Can you turn the listing below into a Markdown table with the columns Row and Line, numbering each nonblank line and skipping the blank ones?

— START —

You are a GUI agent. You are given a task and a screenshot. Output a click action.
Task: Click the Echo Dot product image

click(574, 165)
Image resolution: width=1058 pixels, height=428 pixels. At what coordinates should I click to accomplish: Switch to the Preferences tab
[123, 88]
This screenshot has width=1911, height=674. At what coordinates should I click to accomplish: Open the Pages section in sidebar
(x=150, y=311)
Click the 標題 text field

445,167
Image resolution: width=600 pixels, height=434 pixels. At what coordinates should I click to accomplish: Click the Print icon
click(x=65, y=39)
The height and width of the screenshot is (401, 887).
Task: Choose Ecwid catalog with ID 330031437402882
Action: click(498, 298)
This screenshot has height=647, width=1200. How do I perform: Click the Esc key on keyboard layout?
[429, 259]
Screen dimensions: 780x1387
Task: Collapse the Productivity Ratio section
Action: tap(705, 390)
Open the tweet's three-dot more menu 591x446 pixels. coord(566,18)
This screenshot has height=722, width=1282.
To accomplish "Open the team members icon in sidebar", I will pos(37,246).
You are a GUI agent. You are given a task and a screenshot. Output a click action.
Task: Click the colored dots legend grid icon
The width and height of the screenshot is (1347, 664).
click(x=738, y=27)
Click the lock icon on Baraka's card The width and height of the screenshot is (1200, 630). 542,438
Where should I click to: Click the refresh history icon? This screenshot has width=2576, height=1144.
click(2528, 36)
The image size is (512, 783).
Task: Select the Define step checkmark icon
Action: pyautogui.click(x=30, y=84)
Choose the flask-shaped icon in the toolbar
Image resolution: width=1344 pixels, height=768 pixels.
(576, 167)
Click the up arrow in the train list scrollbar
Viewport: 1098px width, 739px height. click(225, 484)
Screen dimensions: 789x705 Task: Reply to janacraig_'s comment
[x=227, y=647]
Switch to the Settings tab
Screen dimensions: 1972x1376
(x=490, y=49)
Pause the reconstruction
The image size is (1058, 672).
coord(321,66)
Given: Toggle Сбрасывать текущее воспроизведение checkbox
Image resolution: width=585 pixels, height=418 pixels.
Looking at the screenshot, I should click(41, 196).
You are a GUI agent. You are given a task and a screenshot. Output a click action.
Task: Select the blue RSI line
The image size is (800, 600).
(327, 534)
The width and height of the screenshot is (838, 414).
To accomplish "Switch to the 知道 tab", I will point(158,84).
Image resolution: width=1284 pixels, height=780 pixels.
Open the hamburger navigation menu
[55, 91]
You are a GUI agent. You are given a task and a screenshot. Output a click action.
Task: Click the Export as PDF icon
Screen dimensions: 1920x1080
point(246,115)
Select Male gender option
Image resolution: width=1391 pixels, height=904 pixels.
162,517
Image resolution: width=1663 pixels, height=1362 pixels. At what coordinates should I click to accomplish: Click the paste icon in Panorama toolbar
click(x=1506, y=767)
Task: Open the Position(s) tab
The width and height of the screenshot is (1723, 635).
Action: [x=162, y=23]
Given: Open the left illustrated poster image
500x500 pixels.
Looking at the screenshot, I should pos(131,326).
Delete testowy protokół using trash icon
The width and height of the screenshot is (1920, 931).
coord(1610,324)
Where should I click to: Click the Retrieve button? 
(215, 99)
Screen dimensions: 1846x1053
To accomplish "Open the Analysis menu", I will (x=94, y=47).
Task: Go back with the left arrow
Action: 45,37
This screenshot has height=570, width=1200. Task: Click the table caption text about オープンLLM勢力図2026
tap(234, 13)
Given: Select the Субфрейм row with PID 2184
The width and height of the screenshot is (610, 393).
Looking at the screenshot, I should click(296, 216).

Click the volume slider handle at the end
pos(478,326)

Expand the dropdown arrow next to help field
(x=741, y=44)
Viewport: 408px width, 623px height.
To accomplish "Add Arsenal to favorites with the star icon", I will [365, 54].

— END —

■ **Expected answer**
| Row | Line |
|---|---|
| 1 | You are a GUI agent. You are given a task and a screenshot. Output a click action. |
| 2 | Task: Click the Echo Dot product image |
| 3 | click(574, 165) |
| 4 | Image resolution: width=1058 pixels, height=428 pixels. At what coordinates should I click to accomplish: Switch to the Preferences tab |
| 5 | [123, 88] |
| 6 | This screenshot has width=1911, height=674. At what coordinates should I click to accomplish: Open the Pages section in sidebar |
| 7 | (x=150, y=311) |
| 8 | Click the 標題 text field |
| 9 | 445,167 |
| 10 | Image resolution: width=600 pixels, height=434 pixels. At what coordinates should I click to accomplish: Click the Print icon |
| 11 | click(x=65, y=39) |
| 12 | The height and width of the screenshot is (401, 887). |
| 13 | Task: Choose Ecwid catalog with ID 330031437402882 |
| 14 | Action: click(498, 298) |
| 15 | This screenshot has height=647, width=1200. How do I perform: Click the Esc key on keyboard layout? |
| 16 | [429, 259] |
| 17 | Screen dimensions: 780x1387 |
| 18 | Task: Collapse the Productivity Ratio section |
| 19 | Action: tap(705, 390) |
| 20 | Open the tweet's three-dot more menu 591x446 pixels. coord(566,18) |
| 21 | This screenshot has height=722, width=1282. |
| 22 | To accomplish "Open the team members icon in sidebar", I will pos(37,246). |
| 23 | You are a GUI agent. You are given a task and a screenshot. Output a click action. |
| 24 | Task: Click the colored dots legend grid icon |
| 25 | The width and height of the screenshot is (1347, 664). |
| 26 | click(x=738, y=27) |
| 27 | Click the lock icon on Baraka's card The width and height of the screenshot is (1200, 630). 542,438 |
| 28 | Where should I click to: Click the refresh history icon? This screenshot has width=2576, height=1144. |
| 29 | click(2528, 36) |
| 30 | The image size is (512, 783). |
| 31 | Task: Select the Define step checkmark icon |
| 32 | Action: pyautogui.click(x=30, y=84) |
| 33 | Choose the flask-shaped icon in the toolbar |
| 34 | Image resolution: width=1344 pixels, height=768 pixels. |
| 35 | (576, 167) |
| 36 | Click the up arrow in the train list scrollbar |
| 37 | Viewport: 1098px width, 739px height. click(225, 484) |
| 38 | Screen dimensions: 789x705 Task: Reply to janacraig_'s comment |
| 39 | [x=227, y=647] |
| 40 | Switch to the Settings tab |
| 41 | Screen dimensions: 1972x1376 |
| 42 | (x=490, y=49) |
| 43 | Pause the reconstruction |
| 44 | The image size is (1058, 672). |
| 45 | coord(321,66) |
| 46 | Given: Toggle Сбрасывать текущее воспроизведение checkbox |
| 47 | Image resolution: width=585 pixels, height=418 pixels. |
| 48 | Looking at the screenshot, I should click(41, 196). |
| 49 | You are a GUI agent. You are given a task and a screenshot. Output a click action. |
| 50 | Task: Select the blue RSI line |
| 51 | The image size is (800, 600). |
| 52 | (327, 534) |
| 53 | The width and height of the screenshot is (838, 414). |
| 54 | To accomplish "Switch to the 知道 tab", I will point(158,84). |
| 55 | Image resolution: width=1284 pixels, height=780 pixels. |
| 56 | Open the hamburger navigation menu |
| 57 | [55, 91] |
| 58 | You are a GUI agent. You are given a task and a screenshot. Output a click action. |
| 59 | Task: Click the Export as PDF icon |
| 60 | Screen dimensions: 1920x1080 |
| 61 | point(246,115) |
| 62 | Select Male gender option |
| 63 | Image resolution: width=1391 pixels, height=904 pixels. |
| 64 | 162,517 |
| 65 | Image resolution: width=1663 pixels, height=1362 pixels. At what coordinates should I click to accomplish: Click the paste icon in Panorama toolbar |
| 66 | click(x=1506, y=767) |
| 67 | Task: Open the Position(s) tab |
| 68 | The width and height of the screenshot is (1723, 635). |
| 69 | Action: [x=162, y=23] |
| 70 | Given: Open the left illustrated poster image |
| 71 | 500x500 pixels. |
| 72 | Looking at the screenshot, I should pos(131,326). |
| 73 | Delete testowy protokół using trash icon |
| 74 | The width and height of the screenshot is (1920, 931). |
| 75 | coord(1610,324) |
| 76 | Where should I click to: Click the Retrieve button?  |
| 77 | (215, 99) |
| 78 | Screen dimensions: 1846x1053 |
| 79 | To accomplish "Open the Analysis menu", I will (x=94, y=47). |
| 80 | Task: Go back with the left arrow |
| 81 | Action: 45,37 |
| 82 | This screenshot has height=570, width=1200. Task: Click the table caption text about オープンLLM勢力図2026 |
| 83 | tap(234, 13) |
| 84 | Given: Select the Субфрейм row with PID 2184 |
| 85 | The width and height of the screenshot is (610, 393). |
| 86 | Looking at the screenshot, I should click(296, 216). |
| 87 | Click the volume slider handle at the end |
| 88 | pos(478,326) |
| 89 | Expand the dropdown arrow next to help field |
| 90 | (x=741, y=44) |
| 91 | Viewport: 408px width, 623px height. |
| 92 | To accomplish "Add Arsenal to favorites with the star icon", I will [365, 54]. |